§ Yapılacak iş
Niyet üzerine yazıya göre Finlandiya'da her yıl 13 Ekim'de hangi gün kutlanıyor?

§ Sayfa metni

"""

Özlem Onar
Niyeti sorgularken “Niye” veya “Niçin” ile başlayan soru cümleleri oluştururuz. Bir başka deyişle “Niyetin nedir?” sorusuyla niye böyle davrandığınız, kastedilmektedir. Doğal olarak nedensiz bir davranış yoktur. Bizler davranışlarımızın ve davranışlarımızın ardındaki niyetlerimizin ne kadarının farkındayız? Niyetimizi kendi özgür irademizle inşa edebilir miyiz? Yoksa niyetimizi salt içinde bulunduğumuz toplumsal koşullar mı belirler? Niyetimizi kurgularken duygular mı yoksa akıl mı daha baskındır? Bir insan başka bir insanın niyetini oluşturabilir mi? Niyetimizin iyi mi yoksa kötü mü olduğunu nasıl anlarız? Kendi niyetimizi değerlendirirken objektif olabilir miyiz?
İrade ve Kimliksizlik
Genellikle kendi niyetimizi sorgulamak yerine, başkalarının niyetlerini okumaya meraklıyızdır. Niyetimizi de aklımızı kullanmak yerine, bir şekilde önem verdiğimiz veya etkisi altında kaldığımız kişilerin yönlendirmelerine, bilinçli veya bilinçdışı izin vererek oluşturma eğlimindeyizdir. Bu kişiler, en yakınlarımız olabildiği gibi falcılar da olabilmektedir. Çünkü düşünmek, karar vermek dolayısıyla sorumluluk almak zahmetlidir. Oysa gerçekte bir insan başka bir insanın yaşamını yaşayamayacağı gibi niyetini de oluşturamaz. Kendi iradesini ortaya koyma cesaretini gösteremeyenlerin özerkliği; seçimleri, niyetleri, eylemleri ve kimlikleri olamaz.
Başarı-Başarısızlık
Niyetimizi keşfederken salt aklı kullanmamız mümkün mü? Alman filozof Immanuel Kant’a göre mümkündür. Kant, insanın aklını kendisinin kullanma cüretini göstermesinin gerekliliğine vurgu yapar. Kant’ın kast ettiği akıl nasıldır? Duyguların etkisinde kalmamaya çalışan, kendi sınırlarını çizen ve kendisinin belirlediği sınırları aşmamaya çalışan akıldır. Sınırlı bir özgürlüğe sahiptir. Özgür olmayan akıl, eleştiriye tabi tutulmayan ve duyguların etkisine kapılandır. Kant’ın felsefe öğretisi eleştiriciliktir. “Eleştiri” Yunanca aslına uygun olarak (krinein=ayırmak, yargılamak demek) ayırmadır. (1) İnsanlar günlük yaşamda törel bilinçlerinin (vicdanlarının) sesine uyarak içinde bulundukları bir olayı iyi ya da kötü olarak kabul ederlerse de, “iyi” ve “kötü”nün kendisinin neyi dile getirdiğinin hesabını veremezler. (2) Psikososyal bir varlık olan insan, ruh ve beden sağlığını korumak için bir takım savuma mekanizmaları geliştirir. Kendisine benzemeyenleri hor görme, benzeyenleri hoş görme söz konusudur. İnsan kendisini olduğundan daha iyi görme eğilimindedir. Vicdanımızın şekillenmesinde toplumsal yapının etkisi oldukça baskındır. İyiliğin veya kötülüğün topluma, zamana, mekana, inançlara, kültüre, değerlere hatta kişiliğe göre değiştiğini savunanlar çoğunluktadır. Başarısızlık pek çok toplumda utanç kaynağı olurken, Finlandiya’da her yıl 13 Ekim’de “Başarısızlık Günü” törenlerle kutlanmaktadır.

"""

§ Kaynak veriler
"""

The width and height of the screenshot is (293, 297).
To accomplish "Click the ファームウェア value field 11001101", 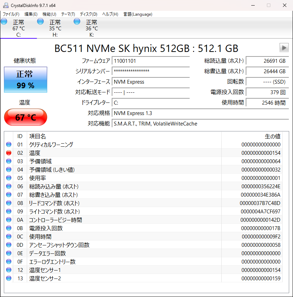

"""

§ Alıştırma yanıtı
"Başarısızlık Günü" törenlerle kutlanıyor.